Internet communication basic right, SC orders review of all J&K curbs

New SC bench to take up any review plea on Ayodhya verdict

New Delhi: In a significant ruling, the Supreme Court on Friday has asked Jammu and Kashmir administration to review all orders imposing curbs including the suspension of internet in a week and put them in public domain.

Free speech through internet is a fundamental right under Article 19. Any restriction on fundamental rights cannot be done by an arbitary exercise of powers, the court ruled. The court also added that the freedom of press a valuable and sacred right.

A three-judge bench headed by Justice N V Ramana also asked that all orders suspending internet should be reviewed forthwith. The bench, which also comprised justices B R Gavai and R Subhash Reddy, asked the J-K administration to restore Internet services in institutions providing essential services like hospitals and educational places.

Suspensions can only be for a limited time period and subject to judicial review, the court added.

The bench further said that freedom of press is a valuable and sacred right.

The apex court has cautioned the state against claiming any exemption from producing before the court all orders imposing restrictions. The court said the decision has been made on balance of liberty of individual and state interest.

The three-judge bench which also comprised justices B R Gavai and R Subhash Reddy said Section 144 CrPC (prohibitory orders) cannot be used indefinitely to suppress freedom of speech and expression and difference of opinion.

"Power under Section 144 cannot be used to suppress legitimate expression. Needs to be justified by concerns of immediate violence."

The verdict came on a batch of pleas which challenged curbs imposed in Jammu and Kashmir after the Centre's abrogation of provisions of Article 370 on August 5 last year.

There had been growing demands from students, professionals and business people for the restoration of service as they claimed that its suspension had severely affected their day to day activities.

Local traders said they could not file the goods and services tax (GST) and the income tax returns due to non-availability of internet. Hoteliers said they were unable to take bookings from tour and travel operators because of no internet.

Authorities had earlier contested that the suspension of the internet had become unavoidable as anti-national and anti-social elements were using it to upload inflammatory posts, statements and pictures to disturb law and order in Kashmir.

'Happy news'

The Supreme Court's observation on Friday that access to internet is a fundamental right has come as happy news for people in the Kashmir Valley with many expressing the hope that services will be resumed soon.

Internet access was snapped five months ago when Jammu and Kashmir's special status was revoked and the state bifurcated into two union territories, Jammu and Kashmir, and Ladakh.

It is a piece of very happy news for us, a huge relief, as the internet has been suspended for over five months now. We really hope that services will be resumed as soon as possible now, said Ishtiyaq Ahmad, a businessman in Lal Chowk area of the city.

He said trade and business has been badly affected since August 5 when authorities cut all internet services in the Valley.

Every sector has been badly affected. This has been the worst phase for business in the valley. The internet is a basic tool on which everyone, especially people associated with business, depend. We have struggled a lot without internet services, Ahmad said.

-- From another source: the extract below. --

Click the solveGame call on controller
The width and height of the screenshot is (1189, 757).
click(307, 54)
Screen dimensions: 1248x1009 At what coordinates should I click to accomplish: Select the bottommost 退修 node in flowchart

Another businessman associated with the tourism sector in the Valley is hoping the internet-dependent business will get a fillip.

This will give a boost to the sector which is highly dependent on the internet. Everything in the sector depends wholly on internet services, from ticketing inquiries to reservations.

"Tourists also were wary of the suspension of the services and showed little interest in visiting the Valley. We are hopeful that this will give a fillip to tourism, he said.

Afreen Mushtaq, a student living in the outskirts of the city, said the student community has suffered the most and the apex court's criticism of the internet ban, though late, is a breath of fresh air.

The internet should have been restored long ago. We have been deprived of the services for far too long. It has affected our education. It has especially affected those who had to seek admissions and to take part in various examinations, she said.

A journalist in Srinagar, who did not wish to be identified, said the Supreme Court has rightly observed that internet access is a fundamental right which cannot be curtailed and expressed the hope that services to media houses will be restored so they can operate freely.

This is what we had been saying all along. The Supreme Court has rightly slammed the government. We now hope the services, especially to media houses, will be resumed soon and better sense prevails so that the services are not disrupted for so long in the future, the journalist said.

'Big jolt to Modi govt'

The Congress on Friday said the Supreme Court has given a big jolt to the Modi government's "illegal activities" by ruling that access to the internet is a fundamental right and that dissent cannot be oppressed by imposition of prohibitory orders.

"SC delivers first big jolt of 2020 to illegal activities of Modi Govt by stating importance of internet as a fundamental right. Double shock for Modi-Shah that dissent cannot be oppressed by imposing section 144. Modiji reminded that nation bows before Constitution and not him!" Surjewala said in a tweet.

"SC recorded displeasure at Modi Govt's refusal to show its orders and reminded them that internet ban is extraordinary measure.

"Modi-Shah now have a week to review internet restrictions and place the reasons before the public. No more 'sealed envelopes' to hide the truth in," Surjewala said in another tweet.